* **Data extract**

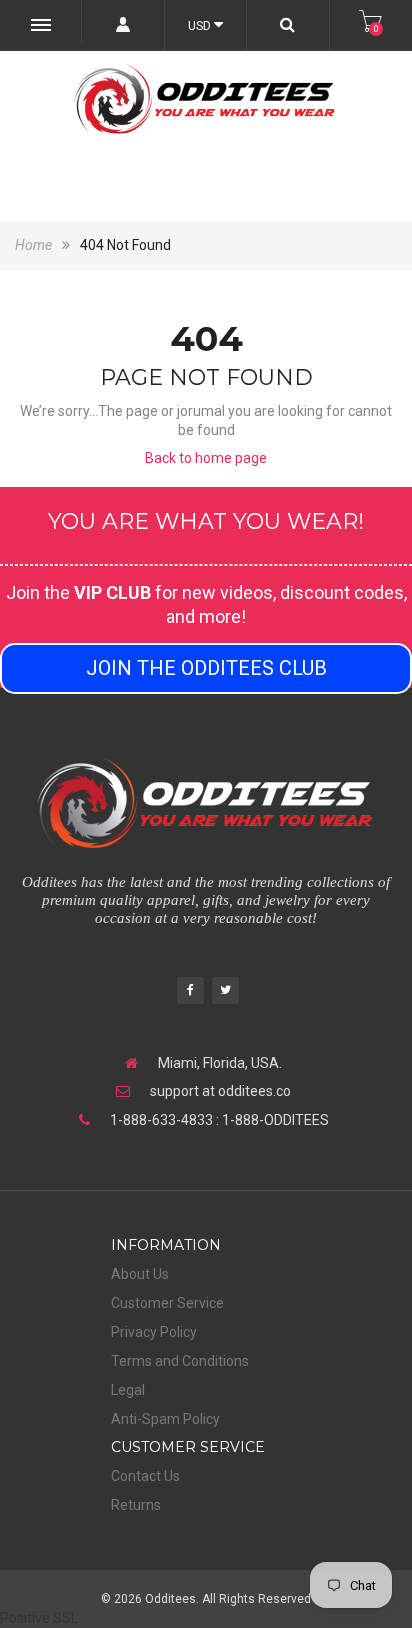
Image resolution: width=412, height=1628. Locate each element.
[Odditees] (206, 99)
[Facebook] (190, 992)
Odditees (170, 1599)
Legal (128, 1390)
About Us (140, 1274)
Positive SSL (39, 1618)
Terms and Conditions (180, 1361)
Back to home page (206, 458)
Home (35, 245)
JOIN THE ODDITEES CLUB (206, 668)
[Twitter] (225, 992)
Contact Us (145, 1476)
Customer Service (167, 1303)
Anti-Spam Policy (165, 1419)
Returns (136, 1505)
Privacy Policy (154, 1332)
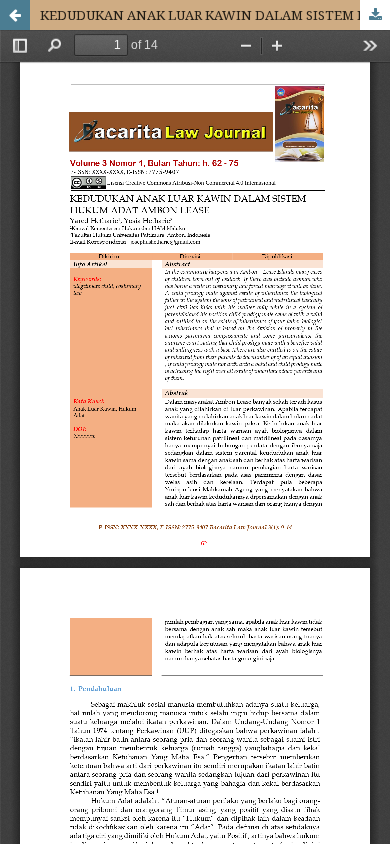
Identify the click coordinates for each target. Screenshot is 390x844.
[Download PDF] (375, 15)
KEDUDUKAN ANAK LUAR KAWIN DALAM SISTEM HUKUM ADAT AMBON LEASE (215, 15)
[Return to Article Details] (15, 15)
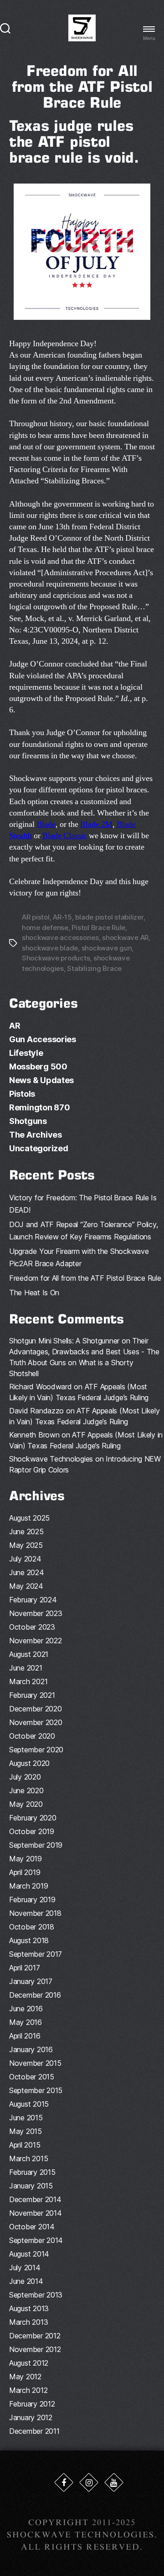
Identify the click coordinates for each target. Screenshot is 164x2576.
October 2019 (31, 1831)
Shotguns (28, 1121)
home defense (45, 927)
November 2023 (35, 1613)
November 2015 (35, 2063)
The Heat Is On (34, 1292)
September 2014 (36, 2240)
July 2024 (25, 1558)
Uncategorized (38, 1148)
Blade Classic (64, 835)
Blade (46, 824)
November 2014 (35, 2213)
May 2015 (25, 2131)
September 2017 (35, 1954)
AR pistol (36, 917)
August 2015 (29, 2104)
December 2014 (35, 2199)
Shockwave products (56, 958)
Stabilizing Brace (94, 968)
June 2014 (26, 2281)
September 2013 (35, 2294)
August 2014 (29, 2253)
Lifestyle (26, 1053)
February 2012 (32, 2403)
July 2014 (25, 2267)
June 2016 (26, 2008)
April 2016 (24, 2035)
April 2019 (24, 1872)
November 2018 (35, 1913)
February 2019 (32, 1899)
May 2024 (26, 1586)
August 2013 (29, 2308)
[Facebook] (64, 2482)
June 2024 (26, 1572)
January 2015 (31, 2185)
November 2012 (35, 2349)
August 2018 (29, 1940)
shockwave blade (50, 948)
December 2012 (35, 2335)
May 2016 (25, 2022)
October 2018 (31, 1926)
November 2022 (35, 1640)
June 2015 (26, 2117)
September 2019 (35, 1845)
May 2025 (26, 1545)
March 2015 (28, 2158)
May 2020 (26, 1804)
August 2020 (29, 1763)
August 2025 (29, 1517)
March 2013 (28, 2322)
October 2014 (32, 2226)
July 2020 (25, 1776)
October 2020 (32, 1736)
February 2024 (33, 1599)
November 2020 (35, 1722)
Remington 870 (39, 1107)
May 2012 (25, 2376)
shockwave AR (125, 937)
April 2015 (24, 2144)
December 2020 (35, 1708)
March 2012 (28, 2390)
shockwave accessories (60, 937)
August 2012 (28, 2362)
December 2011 (34, 2431)
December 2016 (35, 1994)
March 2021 (28, 1681)
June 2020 (26, 1790)
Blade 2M (96, 824)
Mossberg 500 (38, 1066)
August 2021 (28, 1654)
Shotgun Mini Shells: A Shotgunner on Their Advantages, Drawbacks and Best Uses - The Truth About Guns (84, 1351)
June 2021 (25, 1667)
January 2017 (30, 1981)
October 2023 (32, 1626)
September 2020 (36, 1749)
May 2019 (25, 1858)
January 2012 (30, 2417)
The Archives (35, 1134)
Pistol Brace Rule (98, 927)
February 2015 (32, 2172)
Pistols (22, 1094)
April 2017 (24, 1967)
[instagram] (89, 2482)
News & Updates (41, 1080)
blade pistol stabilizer (109, 917)
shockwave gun (107, 948)
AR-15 (62, 917)
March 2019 (28, 1885)
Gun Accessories (42, 1039)
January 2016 (31, 2049)
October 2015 (31, 2076)
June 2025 (26, 1531)
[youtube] (114, 2482)
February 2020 (32, 1817)
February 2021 (32, 1695)
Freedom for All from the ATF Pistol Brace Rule (85, 1278)
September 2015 (35, 2090)
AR (14, 1025)
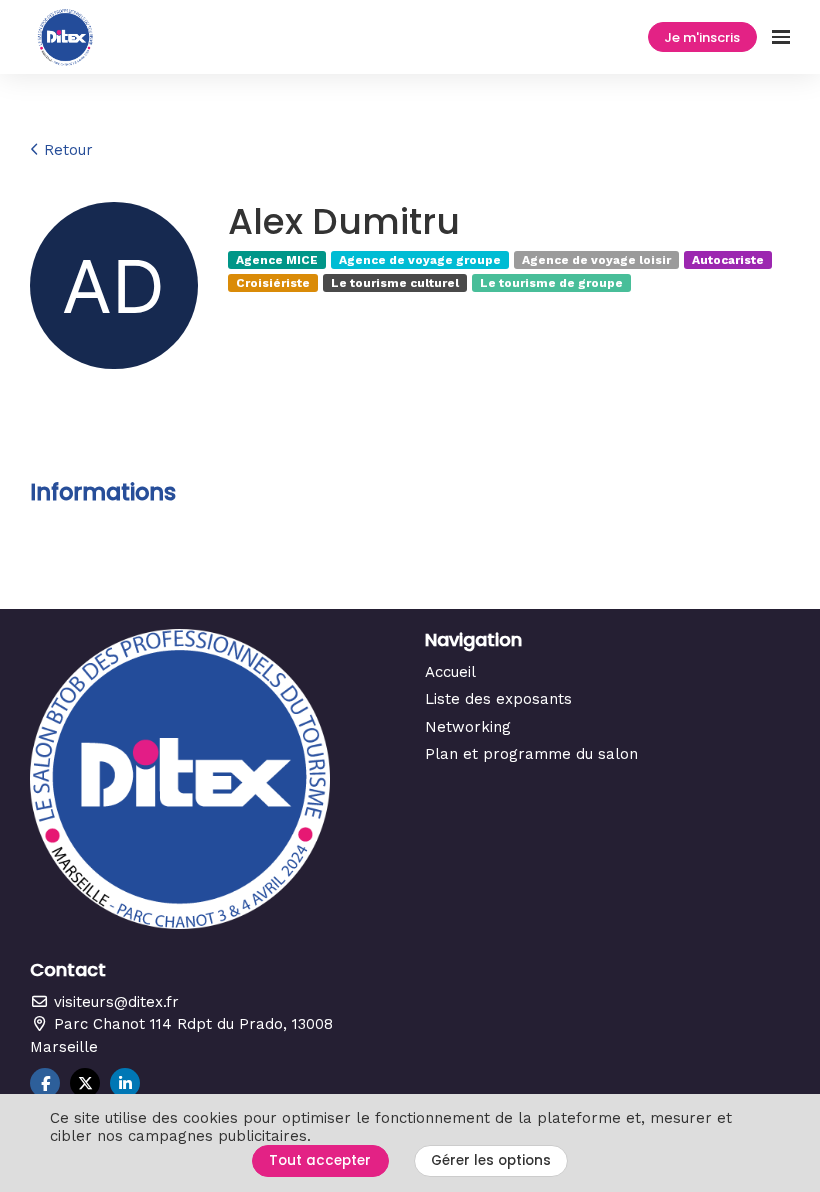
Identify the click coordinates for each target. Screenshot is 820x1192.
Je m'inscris (702, 37)
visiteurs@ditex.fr (114, 1002)
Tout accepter (320, 1160)
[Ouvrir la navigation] (781, 37)
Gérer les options (491, 1160)
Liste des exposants (498, 699)
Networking (468, 727)
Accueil (450, 672)
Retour (66, 150)
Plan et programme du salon (531, 754)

* **Task directions**
Take the line above containing "October 2014 (32, 2226)", the line containing "August 2021 (28, 1654)", and all lines in between, and copy them exactly without anything else.

* **Output below**
October 2014 (32, 2226)
July 2020 (25, 1776)
October 2020 (32, 1736)
February 2024 (33, 1599)
November 2020 (35, 1722)
Remington 870 (39, 1107)
May 2012 (25, 2376)
shockwave AR (125, 937)
April 2015 (24, 2144)
December 2020 (35, 1708)
March 2012 (28, 2390)
shockwave accessories (60, 937)
August 2012 (28, 2362)
December 2011 (34, 2431)
December 2016 (35, 1994)
March 2021 (28, 1681)
June 2020 (26, 1790)
Blade 2M (96, 824)
Mossberg 500 (38, 1066)
August 2021 (28, 1654)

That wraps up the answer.